Cependant, Rosario Castellanos, grande figure de la littérature mexicaine est appréciée pour avoir abordé dans son œuvre le problème de la condition des Indiens et des femmes. Une écrivain engagée qui travailla, de 1956 à 1957, dans le Centre de Coordination de l'Institut Indigéniste du Chiapas. Elle a écrit trois livres qui ont pour cadre le Chiapas et qui traitent du conflit entre les descendants d'Espagnols et les Indiens : Deux romans, Balún Canán (1957), édité en 1962 chez Gallimard sous le titre Les Étoiles d'herbe et Oficio de tinieblas (1962), traduit en français sous le titre Le christ des ténèbres ainsi qu'un recueil de nouvelles Ciudad Real (1960).


Ces œuvres sont à intégrer dans le mouvement de l'Indigénisme : un courant culturel, politique et anthropologique apparu dans les années 1930 qui étudie et met en valeur les cultures amérindiennes , qui interroge les mécanismes de discriminations dont ils font l'objet. Les grands représentants de l'indigénisme littéraire sont les Péruviens Ciro Alegría et José María Arguedas, le Bolivien Alcides Arguedas et l’Équatorien Jorge Icaza. Si ce courant culturel a eu un rôle historique important dans l'amélioration de la condition indienne, on lui a reproché d'être devenue une idéologie qui se limite à poser le problème indigène en termes d'intégration aux modèles dominants. C'est cette critique qui apparaît dans un article de la chercheuse Virginie Ruiz: "Rosario Castellanos véhicule l’idéologie de la politique indigéniste des années soixante selon laquelle les croyances mythiques sont un frein à la libération des Indiens, condamnés à rester en marge de l’Histoire"

(CONTENU DES DONNÉES)
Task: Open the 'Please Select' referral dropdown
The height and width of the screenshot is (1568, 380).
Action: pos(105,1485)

...

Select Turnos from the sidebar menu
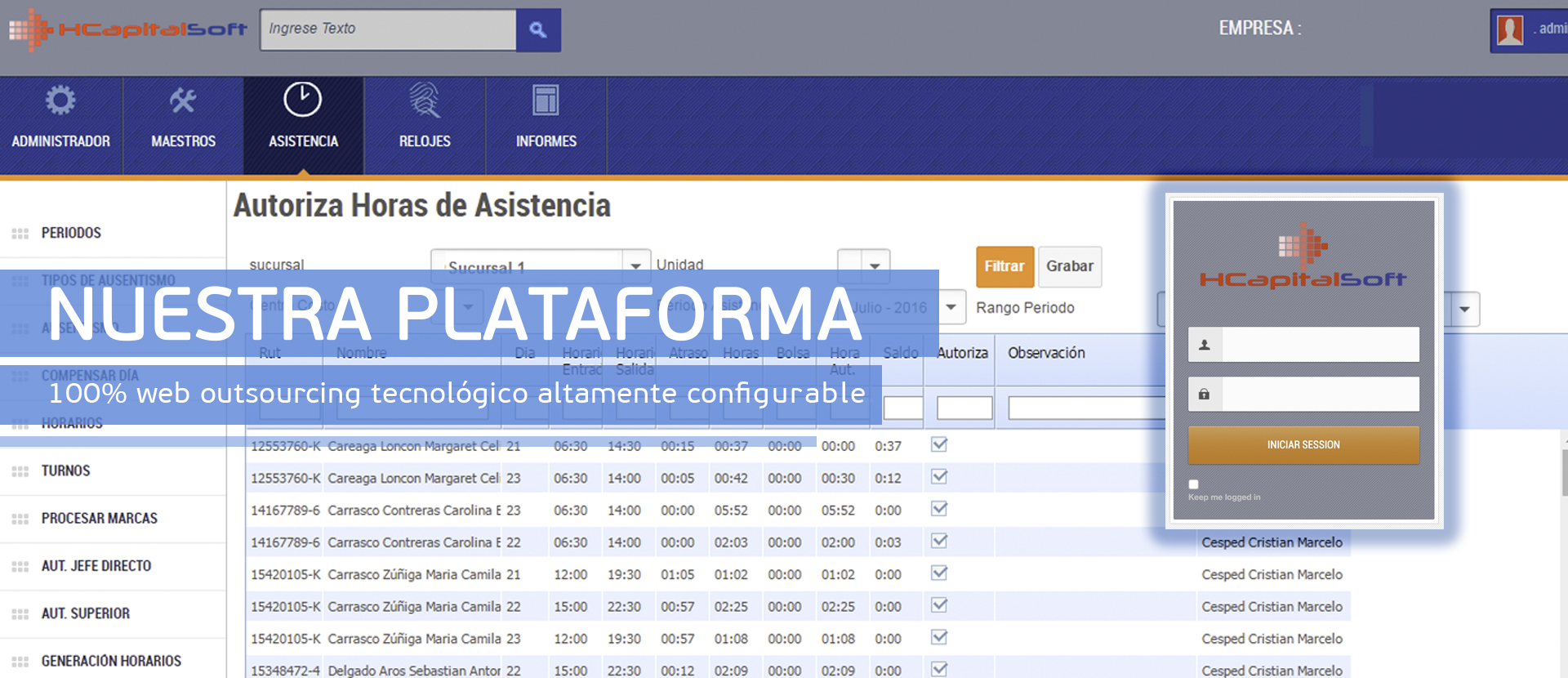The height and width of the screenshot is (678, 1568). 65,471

(VOTRE TÂCHE) Poursuivez le texte sur Rosario Castellanos et l'indigénisme à partir de sa dernière phrase. Les items forment un matériau à part, indépendant du texte.

(RÉSULTAT ATTENDU)
Dans un autre article, la chercheuse souligne, dans Rosario Castellanos et l'altérité indienne dans la "trilogie du Chiapas", une vision ethnocentrique de l'Indien mexicain : "Aux yeux de la critique littéraire pratiquement unanime, Rosario Castellanos donne une vision de l'Indien " de l'intérieur " très novatrice dans le courant littéraire indigéniste. Selon cette perspective, la trilogie apparaît comme un hymne à la parole indigène en lutte contre le silence et l'oubli. Notre travail effectue une nouvelle lecture qui interroge l'ambiguïté constitutive de la trilogie, comme preuve non pas de l'adéquation, mais de la fracture existante entre l'univers indigène et sa représentation littéraire."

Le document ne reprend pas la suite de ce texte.